#### Items:
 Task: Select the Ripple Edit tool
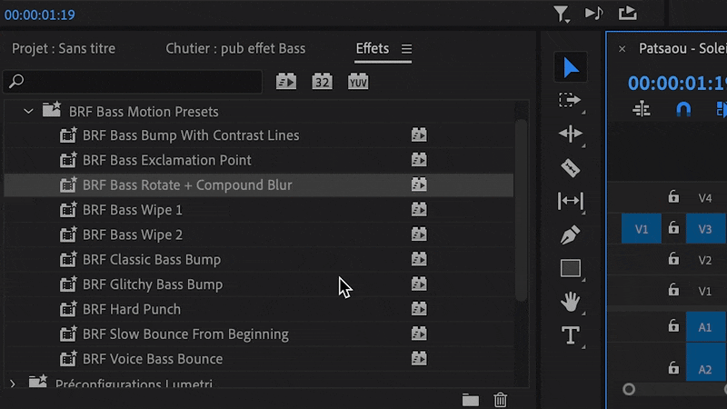click(x=570, y=135)
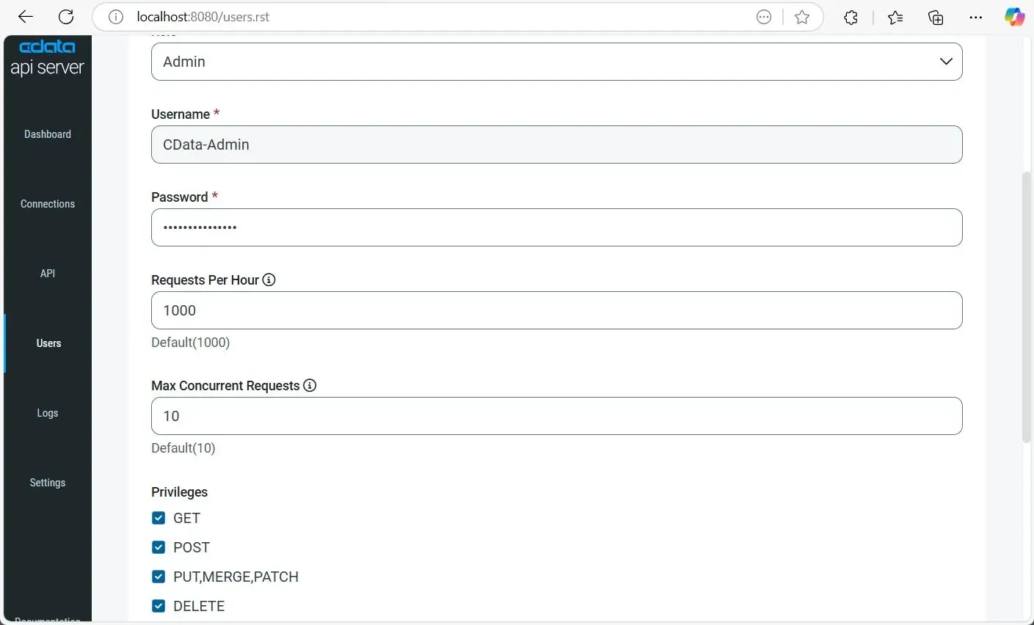Image resolution: width=1034 pixels, height=625 pixels.
Task: Uncheck the GET privilege checkbox
Action: [x=159, y=518]
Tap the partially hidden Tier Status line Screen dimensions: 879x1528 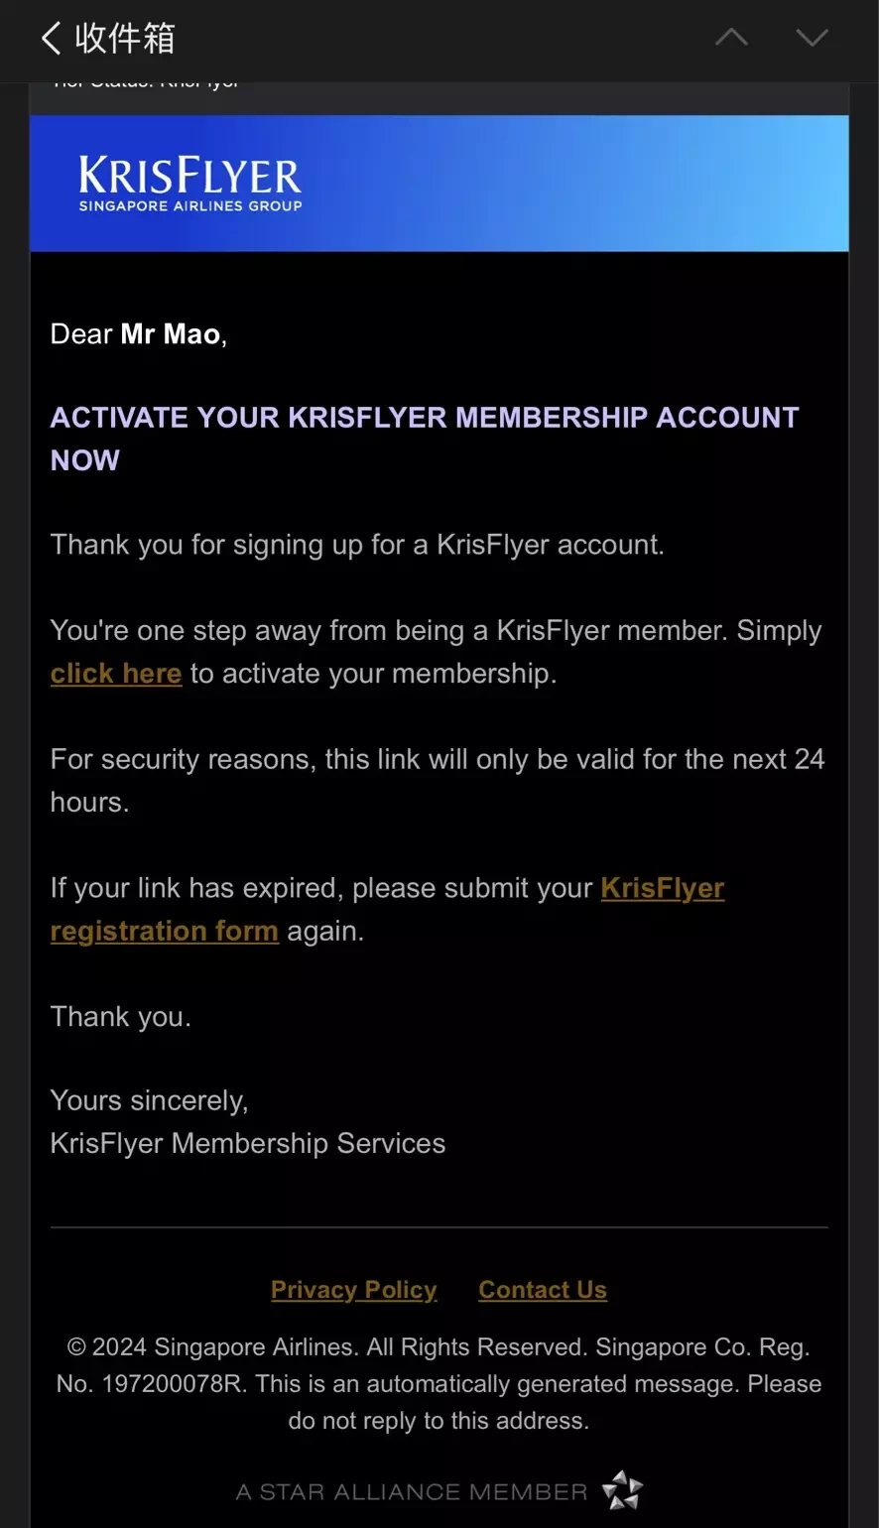146,84
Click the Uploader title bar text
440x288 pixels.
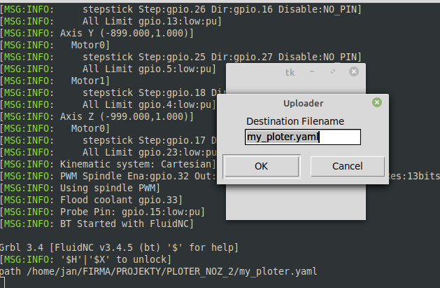click(x=304, y=104)
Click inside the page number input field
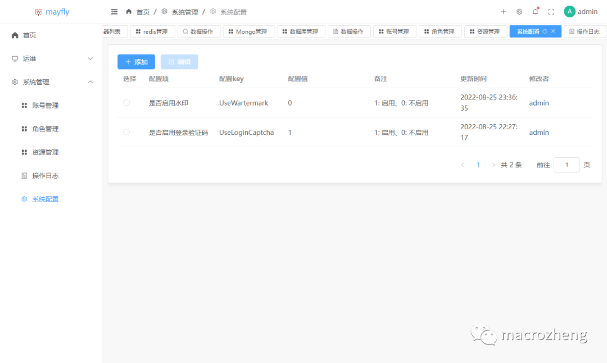Viewport: 607px width, 363px height. (x=567, y=165)
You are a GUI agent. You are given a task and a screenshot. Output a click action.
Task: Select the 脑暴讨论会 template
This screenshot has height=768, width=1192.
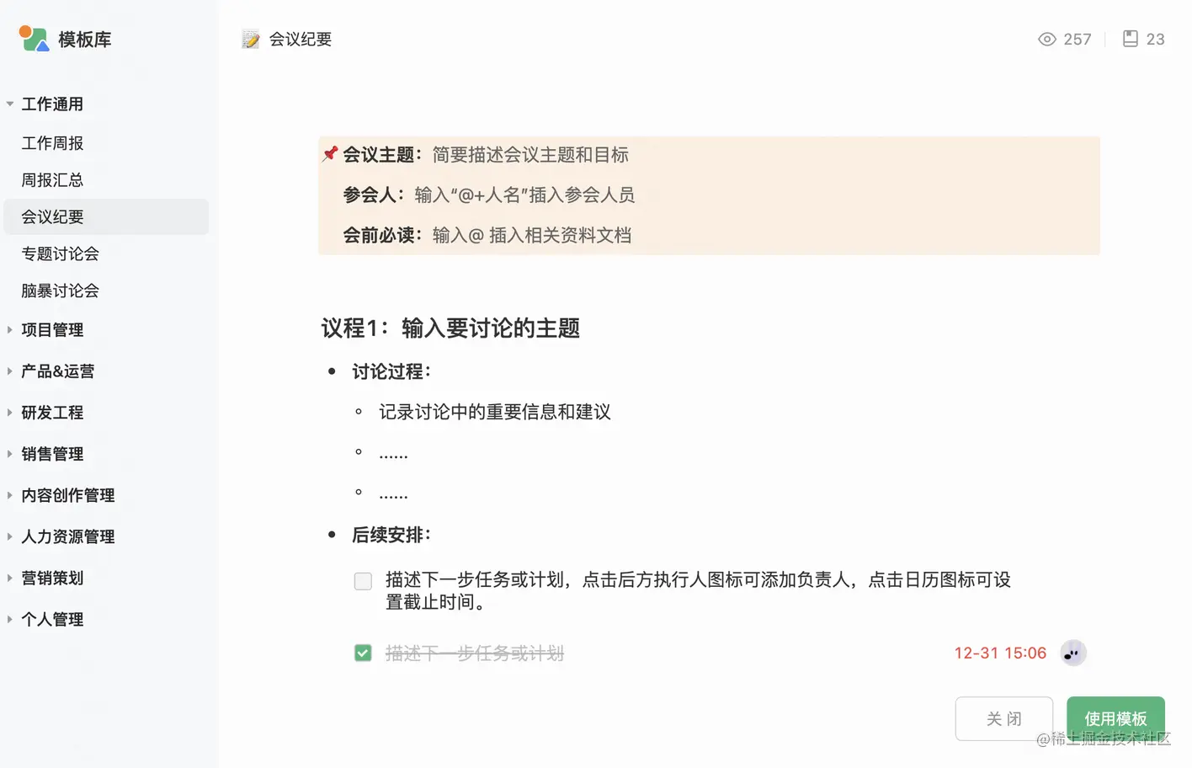60,291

#### Your goal:
Copy out the part of the entries that opens with the line containing "You are a GUI" and runs through the end of the entries, leaving the pictures out.

#### Exercise output:
You are a GUI agent. You are given a task and a screenshot. Output a click action.
Task: Select the 脑暴讨论会 template
This screenshot has height=768, width=1192.
60,291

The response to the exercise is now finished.